__TEXT FOR ANALYSIS__:
Bogdan Romanov, University of Tartu, Estonia

Bogdan Romanov is a Junior Research Fellow and PhD candidate at the ECePS ERA Chair in e-Governance and Digital Public Services at the University of Tartu, Johan Skytte Institute of Political Studies. He is a graduate with cum laude of the “Democracy and Governance” MA program at the University of Tartu; the thesis project was devoted to the COVID-19 policy stringency responses. Additionally, apart from healthcare public policy, his academic specialization is i-voting in various contexts, e.g., authoritarianism, electoral autocracies, and similar topics revolving around e-governance and e-participation. Previously, he worked as a Quantitative Developer at a financial company.

__MATERIAL SHOWN__:
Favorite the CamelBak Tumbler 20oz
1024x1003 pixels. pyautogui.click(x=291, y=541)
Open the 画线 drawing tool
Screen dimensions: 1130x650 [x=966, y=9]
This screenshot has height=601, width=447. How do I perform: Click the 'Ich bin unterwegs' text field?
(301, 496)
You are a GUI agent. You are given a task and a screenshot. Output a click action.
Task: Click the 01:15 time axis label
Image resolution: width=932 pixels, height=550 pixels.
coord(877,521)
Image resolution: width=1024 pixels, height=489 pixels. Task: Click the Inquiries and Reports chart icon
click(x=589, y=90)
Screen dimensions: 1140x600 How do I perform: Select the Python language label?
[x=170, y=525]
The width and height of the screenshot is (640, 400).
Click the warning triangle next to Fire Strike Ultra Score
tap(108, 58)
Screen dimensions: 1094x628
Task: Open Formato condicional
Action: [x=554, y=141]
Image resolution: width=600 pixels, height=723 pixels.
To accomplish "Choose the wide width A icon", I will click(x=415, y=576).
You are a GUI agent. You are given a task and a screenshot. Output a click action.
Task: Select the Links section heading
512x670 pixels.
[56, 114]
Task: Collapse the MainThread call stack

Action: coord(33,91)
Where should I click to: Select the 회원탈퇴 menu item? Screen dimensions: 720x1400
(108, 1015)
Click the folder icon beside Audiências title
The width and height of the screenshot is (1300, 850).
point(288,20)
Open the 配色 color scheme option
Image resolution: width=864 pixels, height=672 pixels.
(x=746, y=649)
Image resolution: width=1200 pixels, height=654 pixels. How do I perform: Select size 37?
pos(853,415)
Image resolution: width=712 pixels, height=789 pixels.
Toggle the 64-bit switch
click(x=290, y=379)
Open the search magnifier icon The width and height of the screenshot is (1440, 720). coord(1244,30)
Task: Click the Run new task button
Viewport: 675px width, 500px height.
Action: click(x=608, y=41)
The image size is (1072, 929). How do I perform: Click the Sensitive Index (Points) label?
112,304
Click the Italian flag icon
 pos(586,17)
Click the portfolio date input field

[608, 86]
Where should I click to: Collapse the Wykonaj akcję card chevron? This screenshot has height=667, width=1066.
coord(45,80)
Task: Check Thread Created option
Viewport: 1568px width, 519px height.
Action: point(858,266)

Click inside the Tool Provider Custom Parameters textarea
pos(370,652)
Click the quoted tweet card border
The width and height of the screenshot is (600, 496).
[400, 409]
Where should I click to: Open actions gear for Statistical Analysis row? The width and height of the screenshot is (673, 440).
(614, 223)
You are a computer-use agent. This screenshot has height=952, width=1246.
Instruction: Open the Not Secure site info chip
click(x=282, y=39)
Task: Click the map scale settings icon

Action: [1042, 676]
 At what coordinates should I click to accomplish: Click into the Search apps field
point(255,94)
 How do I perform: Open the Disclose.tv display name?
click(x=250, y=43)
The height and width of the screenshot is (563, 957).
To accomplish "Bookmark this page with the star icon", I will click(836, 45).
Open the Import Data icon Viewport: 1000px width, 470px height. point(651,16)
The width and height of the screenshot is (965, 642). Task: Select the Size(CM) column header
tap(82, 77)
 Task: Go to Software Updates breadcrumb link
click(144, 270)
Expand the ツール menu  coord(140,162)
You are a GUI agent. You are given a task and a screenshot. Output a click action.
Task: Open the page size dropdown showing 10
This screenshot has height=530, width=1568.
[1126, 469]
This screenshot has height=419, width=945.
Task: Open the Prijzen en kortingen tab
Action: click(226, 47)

__WHAT THIS TASK INVOLVES__:
From the profile of Bogdan Romanov, list every position or title he is said to hold now or to have held before.

__ANSWER SECTION__:
Junior Research Fellow
PhD candidate
Quantitative Developer